The agency responsible for securing Britain's borders has paid out £13 million of benefits in error to asylum seekers over the past two years.

The UK Border Agency discovered during 2008/09 that it carried on making payments for accommodation and direct support to a number of asylum seekers after they stopped being eligible.

Officials found that a system designed to stop payments as soon as a decision was made for asylum support to be ceased had not operated as intended, meaning the cash continued to be paid out.

Some £9.6 million was overpaid in 2008/09 and £3.5 million in 2009/10, revealed the agency's annual accounts.

The agency has now introduced new checks to ensure that payments are stopped as soon as a ruling is made that the recipient is not entitled to support.

The accounts also revealed that the agency had overpaid staff some £4.3 million, often due to late notification of unpaid leave or employees quitting their posts.
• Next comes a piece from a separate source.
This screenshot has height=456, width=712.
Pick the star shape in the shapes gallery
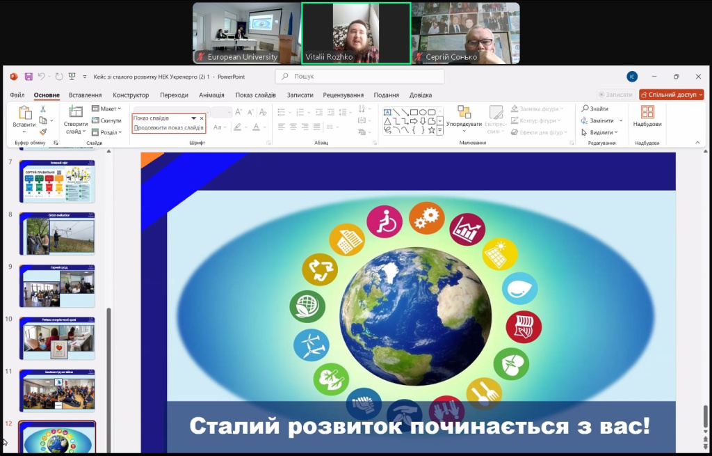(431, 129)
Some £1.4 million of the cash, involving around 600 cases, was being written off as unrecoverable.

The agency was forced to hand over a total of around £3 million last year in compensation - including £2.1 million to 40 under-18s who were wrongly detained as adults and sums of around £360,000 each to two members of the public who were unlawfully detained and £330,000 to a refugee who was treated as an adult rather than a minor due to delays processing paperwork. And it is in dispute over £12 million claimed by six organisations which provide accommodation for asylum seekers, the accounts revealed.

Agency chief executive Lin Homer said: "Overpayments should not be happening and we are committed to seeing them dramatically reduced. It is crucial that taxpayers' money is spent wisely."

A UK Border Agency spokesperson said: "The majority of the Agency's budget goes on the 25,000 staff members based around the world tasked with securing Britain's border, removing thousands of foreign criminals, and levelling millions of pounds worth of fines at rogue firms who hire illegal workers.

"But improvements still need to be made, which is why we have announced an Asylum Improvement Project to ensure the system is faster and better value for money, and why we are committed to tackling abuse of the student visa system."